Gun show spoils


#1

Went to a pretty lousy show today but did find a few odds and ends in “junk boxes.” I’m curious about the items in this picture. I actually bought the primers with the intent on using them but then I learned they are likely corrosive and might be collectible. I am curious to learn more about these items. Thanks folks!


#2

The FA 70 primer is corrosive, of the Thiocyanate-Chlorate type. It was originally developed by Winchester, but later adopted by the military. The gallery cartridges had a 140 grain lead bullet at a low MV, the purpose being to allow their use on ranges inadequate for full-power service loads. I don’t think they are too unusual, but a full sealed box would be a nice find. I think the others are .30-40 and .30-'06 wooden bullet blanks. I know nothing about flare cartridges, am sure others do.


#3

The 30-40 and Cal .30 blanks are actually paper bulleted. The Cal .30 Blanks appear to be both a M1903 and a M1906.

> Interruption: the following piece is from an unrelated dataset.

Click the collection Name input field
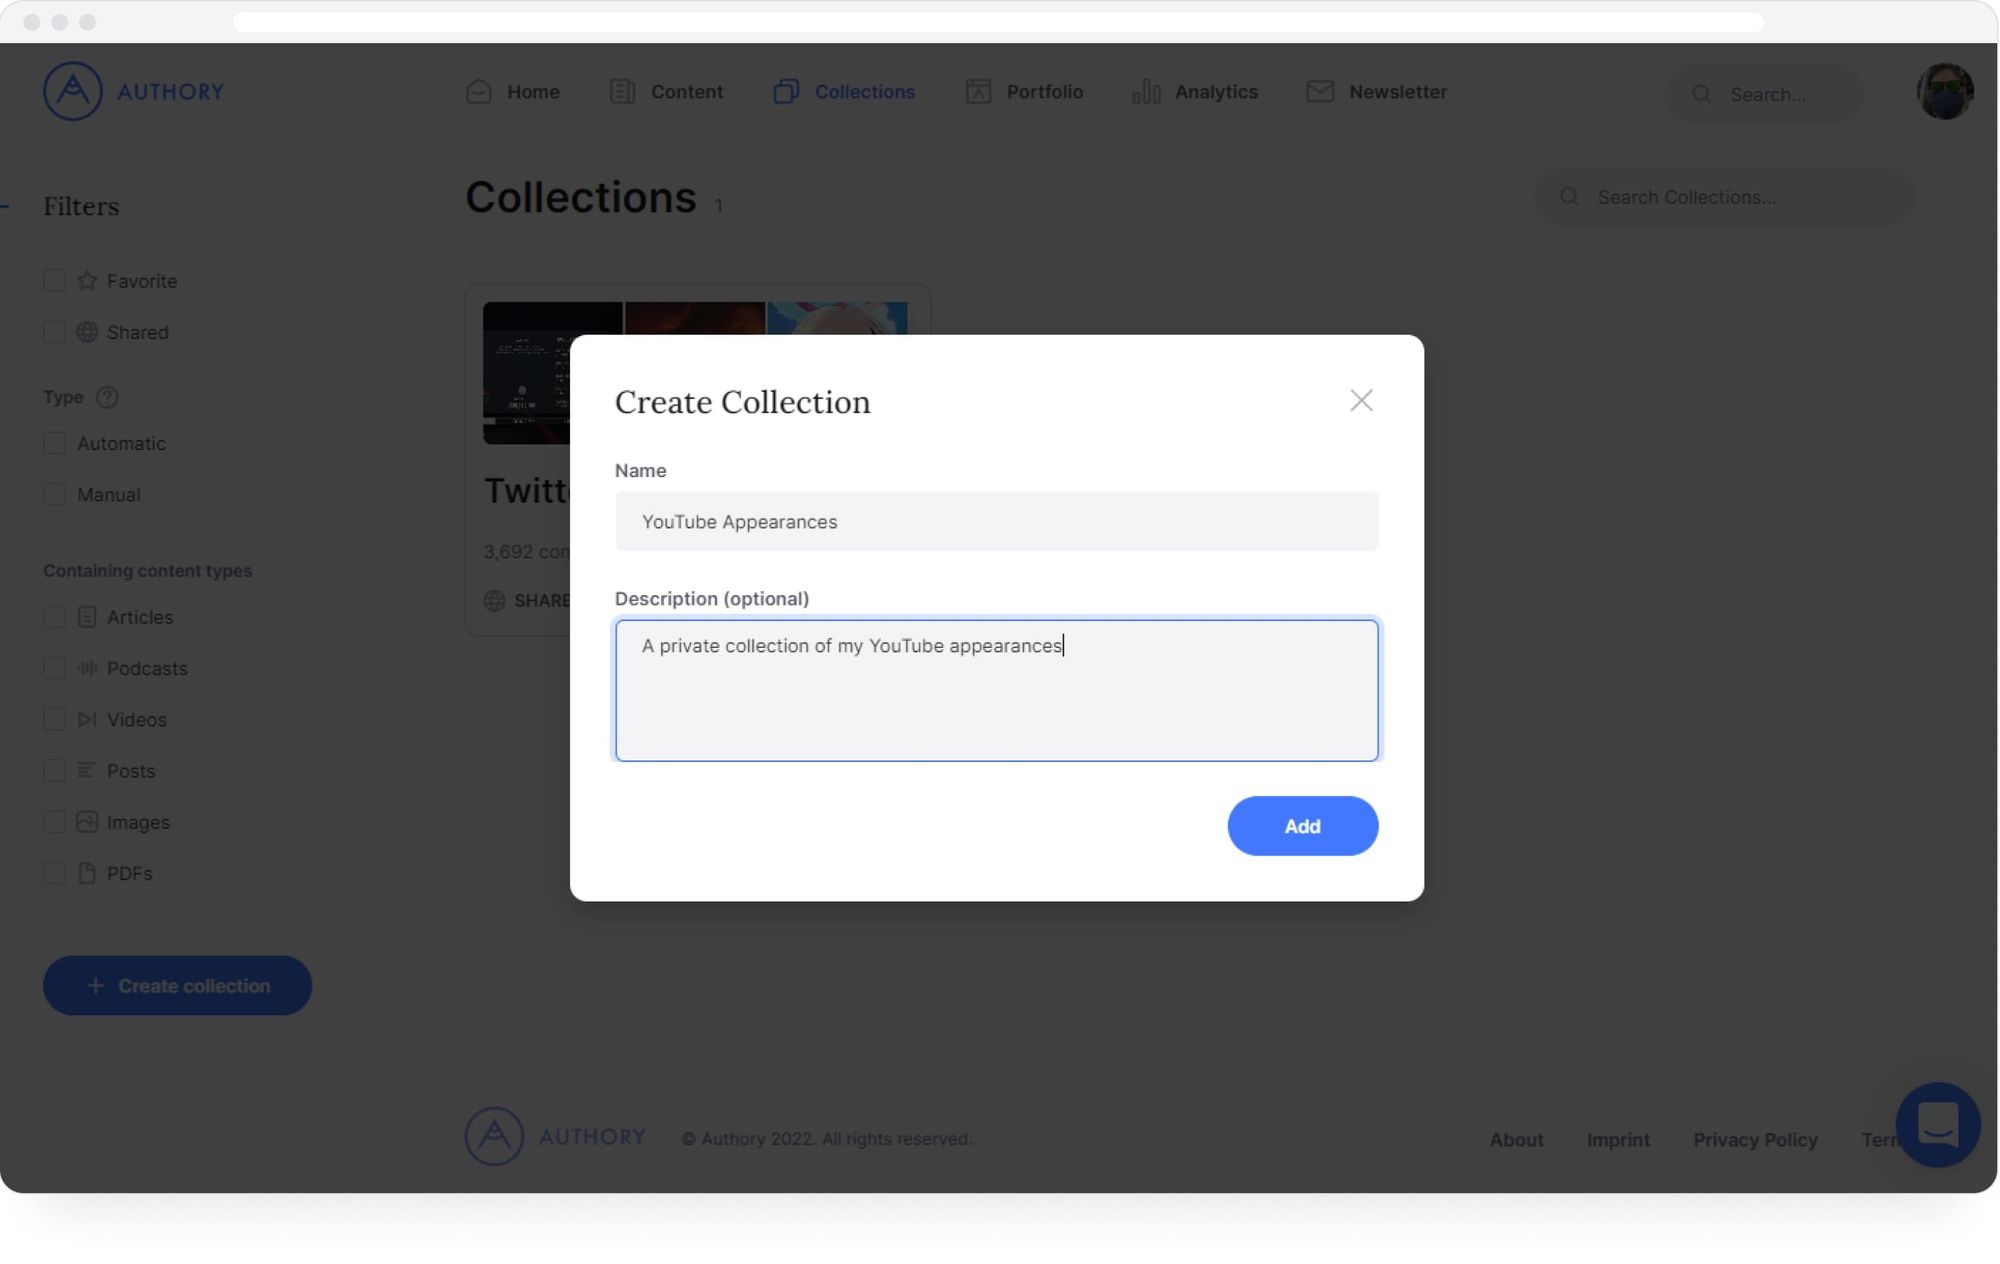 pos(996,521)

The #26 Primer was the last of the corrosive primers used by F.A. The boxes very definitely are collectable.


#4

The flare shell is probably for a 25mm pistol & ought to have a date printed on it. It also should be color coded, probably on the topwad to let you know the flare color & the parachute was to let it give maximum light / burn duration. Probably a white flare but other colors were made.


#5

Thanks, any idea of a date on these? I like the wooden tray inside.

Yes, really neat. The box is not sealed and is missing 3 rounds. The label on the top says Loaded Nov. 1 1920. I think these may be the oldest ammo I have, at least as far as I know. Are these 30-06? I would like to fire one round.

I would like to learn more about the paper bullets. They must be coated in something because close inspection of one shows some small cracks in the surface. Any info on dates?

Good to know! Do you know if these large rifle size?

RED! :)

Thanks folks!


#6

The gallery load is a .30/06… so you could fire it in your 30/06 rifle. Ray or others will be extremely more precise about the exact model of this cartridge


#7

[quote=“Revolver”]Yes, really neat. The box is not sealed and is missing 3 rounds. The label on the top says Loaded Nov. 1 1920. I think these may be the oldest ammo I have, at least as far as I know. Are these 30-06? I would like to fire one round.

[color=#FF0000]Yes, these are 30-06 cartridges. Not sure why you want to fire one. It is just a lead bullet flying at low velocity. The primer is corrosive.
It is cheaper to reload a new 30-06 case with a lead bullet and new primer/powder
[/color]

I would like to learn more about the paper bullets. They must be coated in something because close inspection of one shows some small cracks in the surface. Any info on dates?

[color=#FF0000]The dates on the 30-06 cartridges will tell you the original production date of the case.
The paper blanks were made of used cases, so without a box, an exact date is impossible.
[/color]

[/quote]

cheers
René


#8

First, let me insert my usual nit-pick. The cartridges are Cal .30, or if it helps, Cal .30 (30-06) and Cal .30 (30-40).

The #26 primers were last used in the 7.62MM and Cal .30 International Match ammunition in 1956. The wood tray is typical of primer packaging in the 1950s.

Not much mystery about the Gallery Practice cartridges. They are the M1919 as indicated on the carton label. They were loaded with un-crimped primers in second class cases and were intended to be reloaded in the field. Mixed headstamp dates are common.

The paper bullets are hollow. They were formed by rolling and pressing in a die, and waterproofing. That is the cause of the surface finish. Paper-bullet blanks were phased out around 1910.

Ray


#9

For the .30-40 Krag cartridge, paper bullet blanks were last made by Frankford Arsenal, as Ray says, around 1910. All of the commercial ammunition makers produced them, and those that still existed in the 1950’s were still making them then. Remington-UMC made millions of them for training purposes in 1917 and 1918.